** RECORDED DATA follows **

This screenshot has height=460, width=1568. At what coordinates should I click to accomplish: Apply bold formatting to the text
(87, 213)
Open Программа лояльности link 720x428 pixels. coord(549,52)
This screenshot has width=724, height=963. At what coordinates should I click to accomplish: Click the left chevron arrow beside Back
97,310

** End of RECORDED DATA **
** RECORDED DATA follows **

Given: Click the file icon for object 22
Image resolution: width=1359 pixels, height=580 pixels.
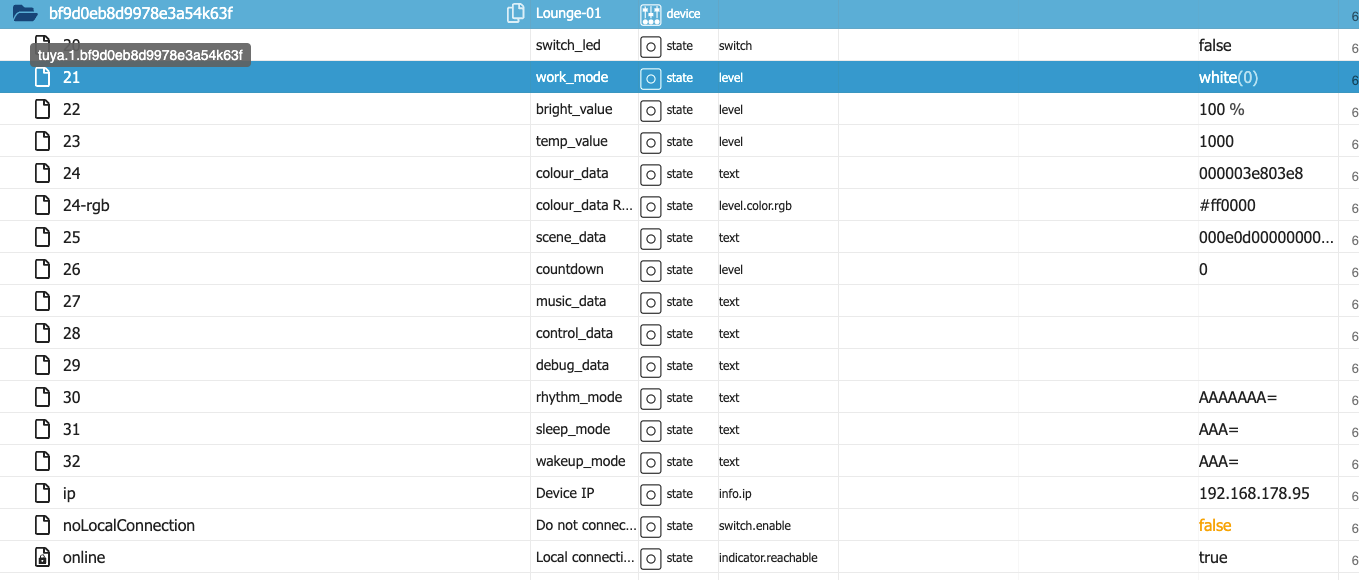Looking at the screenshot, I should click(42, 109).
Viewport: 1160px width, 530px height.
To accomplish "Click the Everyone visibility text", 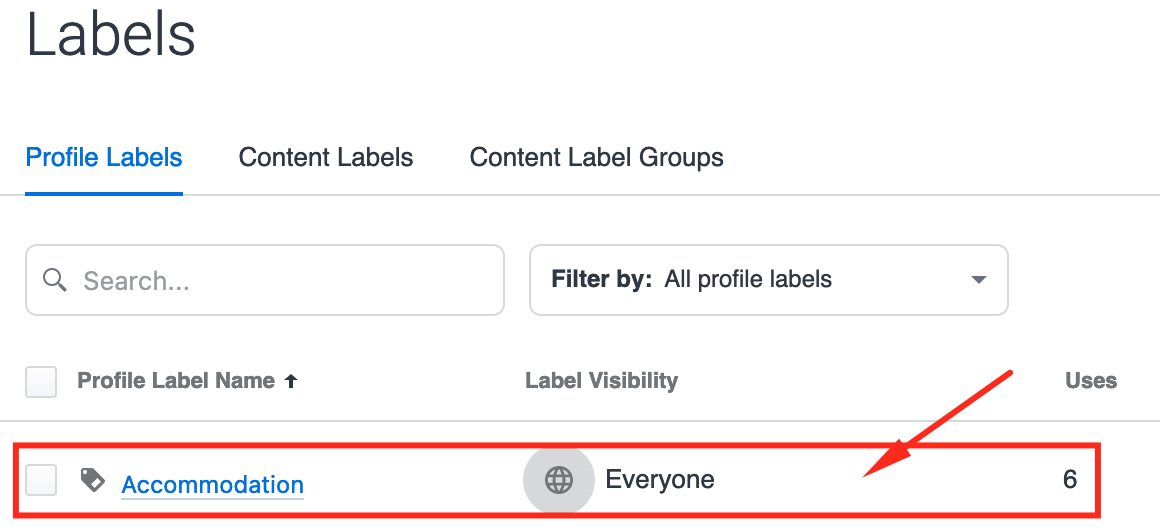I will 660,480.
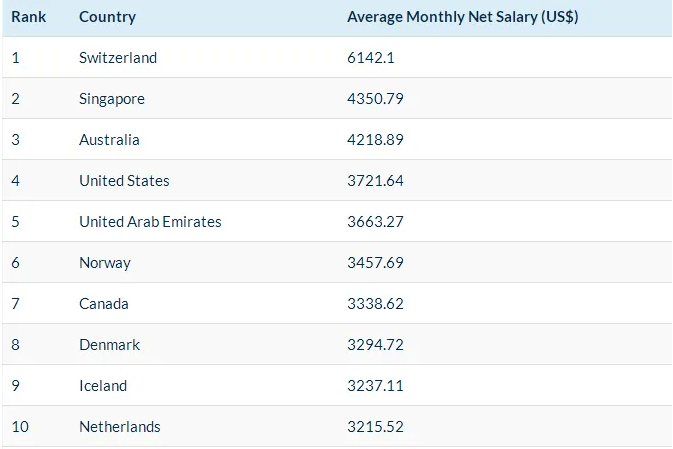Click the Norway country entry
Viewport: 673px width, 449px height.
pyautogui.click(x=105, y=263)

** End of RECORDED DATA **

▸ **EXERCISE AIM**
In the listing above, find the line holding "Image resolution: width=1359" and the line holding "Viewport: 1160px width, 530px height.". Reproduce those two lines and all between them exactly, leaving out pictures.

▸ **RESULT**
Image resolution: width=1359 pixels, height=580 pixels.
Looking at the screenshot, I should click(42, 109).
Viewport: 1160px width, 530px height.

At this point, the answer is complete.